あっという間に総選挙の日がやってきました。 米国の著名な評論家にインタビューした時に彼はこう言ってました。「アメリカの大統領選挙は長すぎて、お金がかかりすぎる。日本の総選挙は短すぎて、候補者本人が誰だか分からないままに終わってしまう」。私はその時「いいえて妙だな 」と 感じたものです。

 私の選挙区は自民党前職と立憲民主党の元職の一騎打ちですが、 その人柄など知る由もなく、 約12日間でどちらに投票するかを決めなくてはいけません。今回の各政党の公約は「分配」がキーワードになっています。 分配を言うのであれば、分配はどのような基準で行うか、それを実現するのにどのような手法を用いるかが、明確にされていなければ、その違いをはっきりと認識できません。

 例えば、分配の基準であれば公正、平等の二つの基準に照らして、どこまで格差(不平等)を認めることを、公正と考えるのかを明確に定義することによって、その政党の立ち位置や哲学が明確になるはずです。
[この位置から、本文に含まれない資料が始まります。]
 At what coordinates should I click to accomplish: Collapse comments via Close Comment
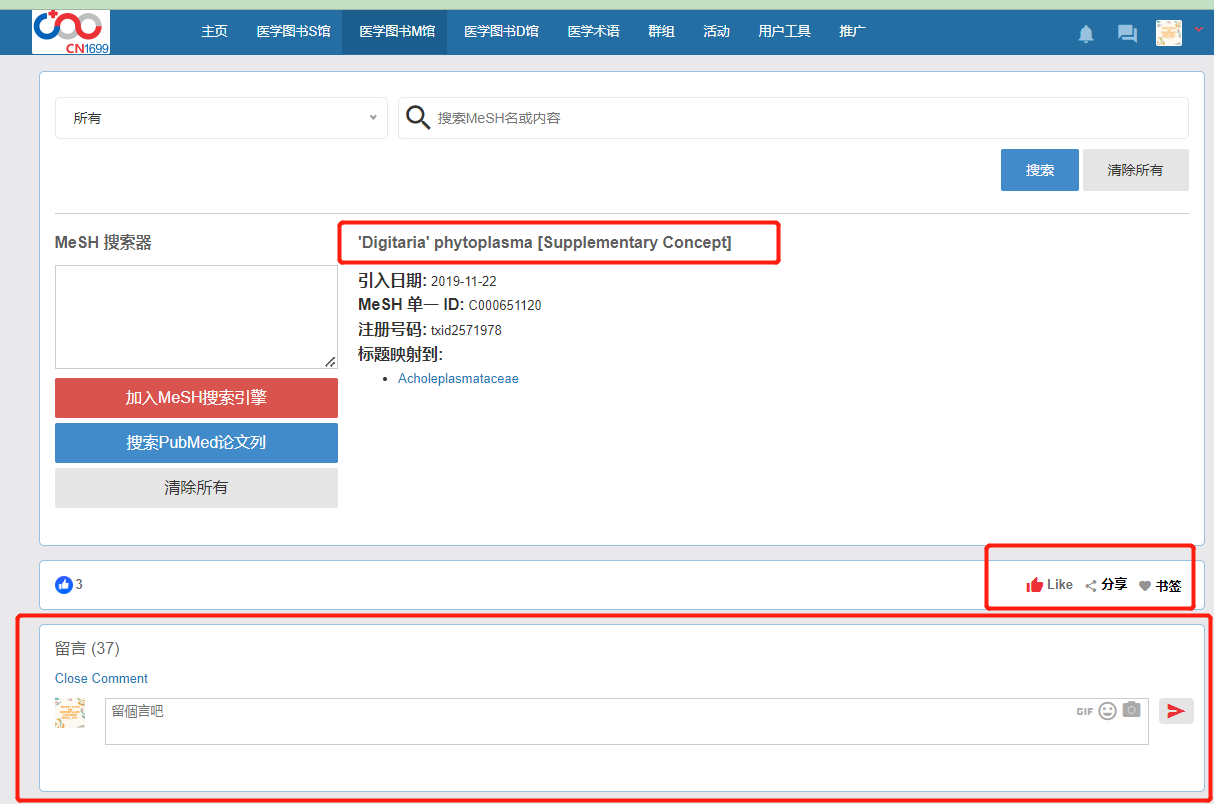click(x=101, y=678)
 もう一つ、「どのような手法で」だということも、私から見れば、でも重要なポイントだと思います。なぜなら、公正で平等な分配を実現する大前提として、何が本当に援助を必要としていて、誰が本当にさらなる負担をなし得るかを、特定していかなくてはなりません。そのためには各人がどれほど稼いでいるかという所得を正確に把握しなくてはなりません。
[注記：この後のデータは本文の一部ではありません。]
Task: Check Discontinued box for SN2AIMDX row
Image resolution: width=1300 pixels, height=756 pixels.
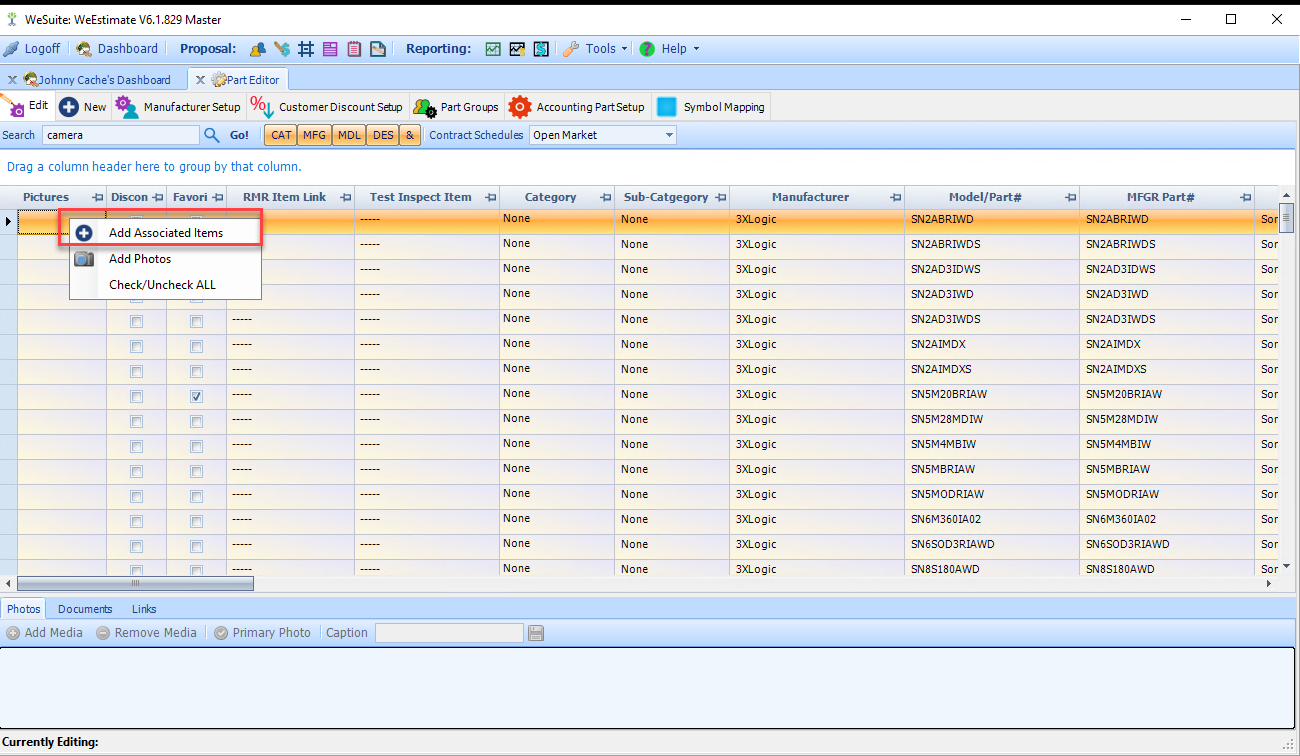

 日本の場合、所得を正確に把握することができる仕組みが出来上がっているのですが、それをどう運用してるかついて、大きな穴が開いているのです。その仕組みというのは誰もが知っているマイナンバー制度です。

マイナンバーを給与、株式売買取引、不動産売買取引などに付与すれば、「名寄せ」をするのはとても簡単で、その人が1年間にどれくらいの所得が得たかを正確に把握できるはず、ところがです。所得把握の要となるべき預金口座への附番が未だに義務化されていないのです。それどころか、昨年11月には「マイナンバー制度、口座ひも付け義務化見送り 普及進まず政府が決断(東京新聞 tokyo web )」してしまったのです。

以前、マイナンバーの担当者に「なぜ銀行口座が大事なのですか」と質問したことがあります。その答えは「預金口座の増減を調べるのが、その人の所得の動きを把握するのに一番効率的で正確なんです」というものでした。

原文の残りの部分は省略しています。